C'mon, I scolded myself, you know how to do this! Start with a decent hook that leads you to the essence of your desired message. My goal was to say something meaningful that neither bored people to tears nor took the spotlight away from my daughter, that wasn't trite, and that was no more than one double-spaced page.
I stared at a blank screen for hours, but I couldn't find my point of entry. Eventually, it occurred to me: start with the good stuff: chocolate. Whew! I was off and writing, and it was with great pleasure that I tucked a double-spaced printed draft into the back of my siddur (prayer book) yesterday morning.
My daughter did beautifully. The prayers, the Torah reading and Haftorah, the cues to the congregation, her speech--all lovely. Then it was my turn.
On the rabbi's cue, I slipped the paper out of my siddur, and my husband and I approached the podium. Friends, family, and miscellaneous congregants watched expectantly as I unfolded the paper. I looked down, ready to read the speech on which I'd worked so hard.

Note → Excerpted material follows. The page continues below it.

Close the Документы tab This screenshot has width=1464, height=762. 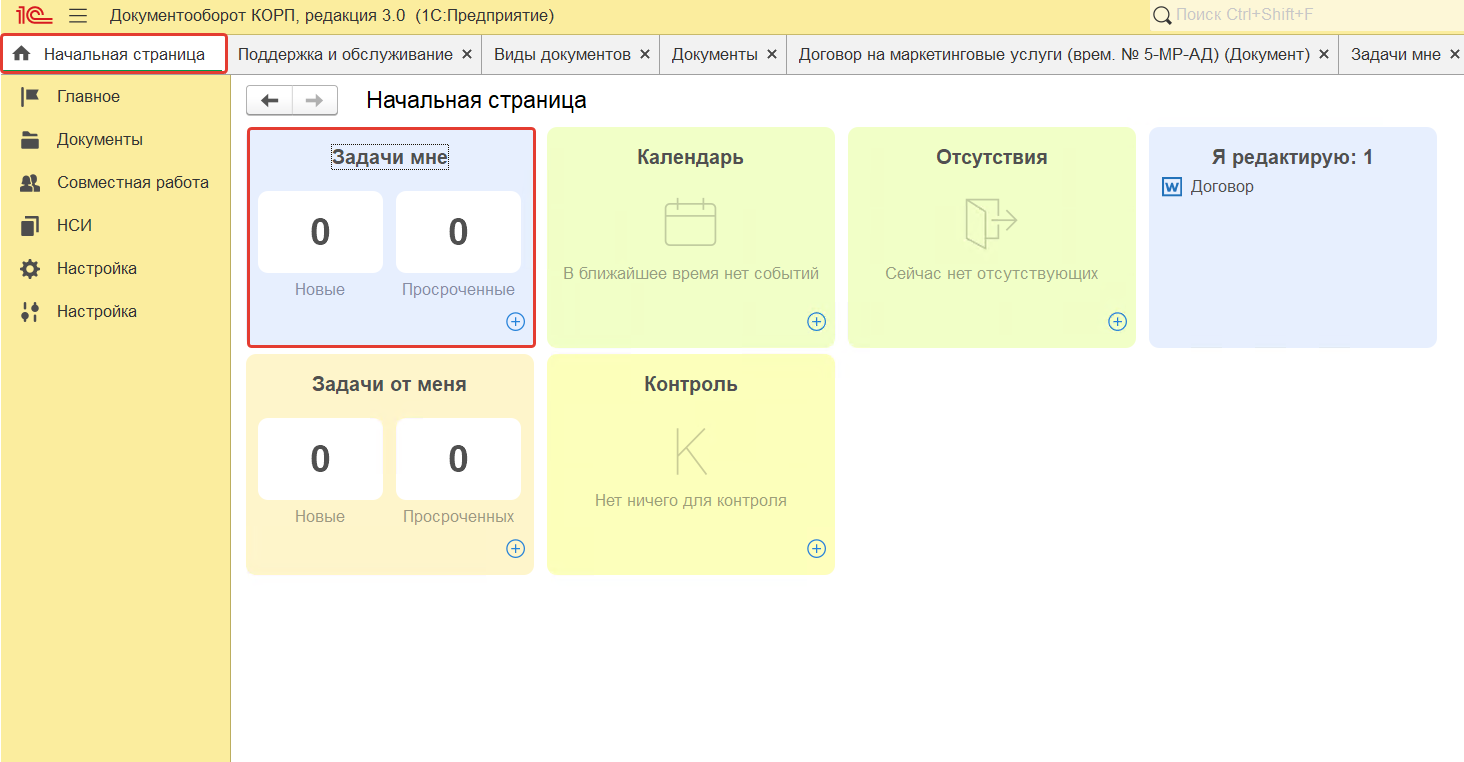pos(771,54)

Unfortunately, I found myself staring not at my speech, but at series of poems for a candle lighting ceremony at the reception. I looked up and the audience. Down at the paper. Nope, still not the speech. For a split second I considered just reading the little poems my daughter had penned:
You take us during the summer,
Which is never a bummer.
Right. There was no way I was pulling that off. In one fell swoop I had demonstrated that my daughter was not only a daughter of the commandments, she was also the daughter of a doofus.
I hope today you’ll boogie and jive.
Grandma and Grandpa, come light candle number five.
"This," I announced, holding the paper up for inspection, "Is not my speech. It's poems for the candle lighting. Looks like I'm winging it." And I did.
After the ceremony, some guests asked about it, and when I said the one I'd written was better, they said, "Blog it!" So here it is. It's not the best speech ever written, and it slightly exceeded the one double-spaced page rule, but it's honest, heartfelt, and still folded up in my purse.
Thank you so much for being here to share this special day. You all know that we are extremely proud of Hannah and her accomplishments, and I've been asked to keep this short, so today, as our beautiful daughter becomes a bat mitzvah and takes her place in the Jewish community, I’d like to go ahead and publicly admit that Hannah’s first “real” foods were chocolate and whipped cream.
Yes. Chocolate and whipped cream. You won’t find that in any What to Expect book. No pediatrician will ever recommend these foods. I did not care.
Hannah, you insisted on being born early. We tried to convince you otherwise, but you, my already strong-willed child, insisted, so there you were over a month early. It should have been our first clue that we were in for a wild ride.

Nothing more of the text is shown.